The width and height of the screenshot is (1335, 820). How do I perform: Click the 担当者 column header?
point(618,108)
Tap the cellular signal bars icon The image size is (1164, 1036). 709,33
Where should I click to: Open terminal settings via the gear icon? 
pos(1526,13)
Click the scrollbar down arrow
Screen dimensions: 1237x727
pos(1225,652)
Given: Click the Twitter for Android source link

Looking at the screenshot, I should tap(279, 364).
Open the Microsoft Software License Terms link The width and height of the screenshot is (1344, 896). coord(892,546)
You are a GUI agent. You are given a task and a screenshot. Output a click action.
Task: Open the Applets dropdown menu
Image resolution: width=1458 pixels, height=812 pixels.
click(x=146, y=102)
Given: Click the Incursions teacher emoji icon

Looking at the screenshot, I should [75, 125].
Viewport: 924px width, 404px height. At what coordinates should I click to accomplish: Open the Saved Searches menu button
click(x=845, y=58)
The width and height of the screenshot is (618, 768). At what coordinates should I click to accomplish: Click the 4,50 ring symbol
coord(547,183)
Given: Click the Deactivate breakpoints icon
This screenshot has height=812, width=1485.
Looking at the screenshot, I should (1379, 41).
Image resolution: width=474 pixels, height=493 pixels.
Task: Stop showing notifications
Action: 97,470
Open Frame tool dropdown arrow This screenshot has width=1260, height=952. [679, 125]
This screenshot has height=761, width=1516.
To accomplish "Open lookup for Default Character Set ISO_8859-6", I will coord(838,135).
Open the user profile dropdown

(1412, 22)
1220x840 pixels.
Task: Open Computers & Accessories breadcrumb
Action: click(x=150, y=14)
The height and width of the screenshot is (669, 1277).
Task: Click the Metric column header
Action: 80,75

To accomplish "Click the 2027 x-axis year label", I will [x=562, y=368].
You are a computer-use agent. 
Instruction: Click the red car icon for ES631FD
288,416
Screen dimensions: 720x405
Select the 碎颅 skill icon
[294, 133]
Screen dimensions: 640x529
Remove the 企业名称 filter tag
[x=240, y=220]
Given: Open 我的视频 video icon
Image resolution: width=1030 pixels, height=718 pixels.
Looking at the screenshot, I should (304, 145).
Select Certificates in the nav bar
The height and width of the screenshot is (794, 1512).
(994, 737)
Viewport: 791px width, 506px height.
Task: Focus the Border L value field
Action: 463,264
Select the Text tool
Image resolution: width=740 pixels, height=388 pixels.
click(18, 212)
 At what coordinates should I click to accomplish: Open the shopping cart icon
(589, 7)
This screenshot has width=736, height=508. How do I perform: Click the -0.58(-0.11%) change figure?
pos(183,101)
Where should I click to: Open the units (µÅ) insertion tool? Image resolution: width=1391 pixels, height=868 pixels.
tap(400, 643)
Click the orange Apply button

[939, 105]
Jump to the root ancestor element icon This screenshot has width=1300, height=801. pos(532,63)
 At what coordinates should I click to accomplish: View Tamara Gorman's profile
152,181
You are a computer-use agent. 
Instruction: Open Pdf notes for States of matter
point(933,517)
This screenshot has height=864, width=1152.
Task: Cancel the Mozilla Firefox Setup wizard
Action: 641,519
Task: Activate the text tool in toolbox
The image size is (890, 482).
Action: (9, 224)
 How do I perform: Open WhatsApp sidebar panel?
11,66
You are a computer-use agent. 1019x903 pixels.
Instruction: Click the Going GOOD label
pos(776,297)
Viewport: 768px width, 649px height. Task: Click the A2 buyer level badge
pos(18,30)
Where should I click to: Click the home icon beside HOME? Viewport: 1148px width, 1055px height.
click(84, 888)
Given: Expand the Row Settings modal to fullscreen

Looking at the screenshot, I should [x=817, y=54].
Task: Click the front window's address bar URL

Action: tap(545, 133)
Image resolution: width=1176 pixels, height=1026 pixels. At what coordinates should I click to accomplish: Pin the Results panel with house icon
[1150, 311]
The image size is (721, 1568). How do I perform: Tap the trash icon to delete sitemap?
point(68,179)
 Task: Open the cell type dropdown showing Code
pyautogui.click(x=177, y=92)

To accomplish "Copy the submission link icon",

-- ARBEITSANWEISUNG --
Gib das gesamte Material noch einmal wieder und tausche dabei „Saved Searches“ gegen „Recent Searches“ aus. Alles Übrige bleibt unverändert.

-- LÖSUNG --
The width and height of the screenshot is (1335, 820). How do I perform: Click the 担当者 column header?
point(618,108)
Tap the cellular signal bars icon The image size is (1164, 1036). 709,33
Where should I click to: Open terminal settings via the gear icon? 
pos(1526,13)
Click the scrollbar down arrow
Screen dimensions: 1237x727
pos(1225,652)
Given: Click the Twitter for Android source link

Looking at the screenshot, I should tap(279, 364).
Open the Microsoft Software License Terms link The width and height of the screenshot is (1344, 896). coord(892,546)
You are a GUI agent. You are given a task and a screenshot. Output a click action.
Task: Open the Applets dropdown menu
Image resolution: width=1458 pixels, height=812 pixels.
click(x=146, y=102)
Given: Click the Incursions teacher emoji icon

Looking at the screenshot, I should [75, 125].
Viewport: 924px width, 404px height. At what coordinates should I click to accomplish: Open the Recent Searches menu button
click(x=845, y=58)
The width and height of the screenshot is (618, 768). At what coordinates should I click to accomplish: Click the 4,50 ring symbol
coord(547,183)
Given: Click the Deactivate breakpoints icon
This screenshot has height=812, width=1485.
Looking at the screenshot, I should (1379, 41).
Image resolution: width=474 pixels, height=493 pixels.
Task: Stop showing notifications
Action: 97,470
Open Frame tool dropdown arrow This screenshot has width=1260, height=952. [679, 125]
This screenshot has height=761, width=1516.
To accomplish "Open lookup for Default Character Set ISO_8859-6", I will coord(838,135).
Open the user profile dropdown

(1412, 22)
1220x840 pixels.
Task: Open Computers & Accessories breadcrumb
Action: click(x=150, y=14)
The height and width of the screenshot is (669, 1277).
Task: Click the Metric column header
Action: 80,75

To accomplish "Click the 2027 x-axis year label", I will [x=562, y=368].
You are a computer-use agent. 
Instruction: Click the red car icon for ES631FD
288,416
Screen dimensions: 720x405
Select the 碎颅 skill icon
[294, 133]
Screen dimensions: 640x529
Remove the 企业名称 filter tag
[x=240, y=220]
Given: Open 我的视频 video icon
Image resolution: width=1030 pixels, height=718 pixels.
Looking at the screenshot, I should (304, 145).
Select Certificates in the nav bar
The height and width of the screenshot is (794, 1512).
(994, 737)
Viewport: 791px width, 506px height.
Task: Focus the Border L value field
Action: 463,264
Select the Text tool
Image resolution: width=740 pixels, height=388 pixels.
click(18, 212)
 At what coordinates should I click to accomplish: Open the shopping cart icon
(589, 7)
This screenshot has width=736, height=508. How do I perform: Click the -0.58(-0.11%) change figure?
pos(183,101)
Where should I click to: Open the units (µÅ) insertion tool? Image resolution: width=1391 pixels, height=868 pixels.
tap(400, 643)
Click the orange Apply button

[939, 105]
Jump to the root ancestor element icon This screenshot has width=1300, height=801. pos(532,63)
 At what coordinates should I click to accomplish: View Tamara Gorman's profile
152,181
You are a computer-use agent. 
Instruction: Open Pdf notes for States of matter
point(933,517)
This screenshot has height=864, width=1152.
Task: Cancel the Mozilla Firefox Setup wizard
Action: 641,519
Task: Activate the text tool in toolbox
The image size is (890, 482).
Action: (9, 224)
 How do I perform: Open WhatsApp sidebar panel?
11,66
You are a computer-use agent. 1019x903 pixels.
Instruction: Click the Going GOOD label
pos(776,297)
Viewport: 768px width, 649px height. Task: Click the A2 buyer level badge
pos(18,30)
Where should I click to: Click the home icon beside HOME? Viewport: 1148px width, 1055px height.
click(84, 888)
Given: Expand the Row Settings modal to fullscreen

Looking at the screenshot, I should [x=817, y=54].
Task: Click the front window's address bar URL

Action: tap(545, 133)
Image resolution: width=1176 pixels, height=1026 pixels. At what coordinates should I click to accomplish: Pin the Results panel with house icon
[1150, 311]
The image size is (721, 1568). How do I perform: Tap the trash icon to delete sitemap?
point(68,179)
 Task: Open the cell type dropdown showing Code
pyautogui.click(x=177, y=92)

To accomplish "Copy the submission link icon",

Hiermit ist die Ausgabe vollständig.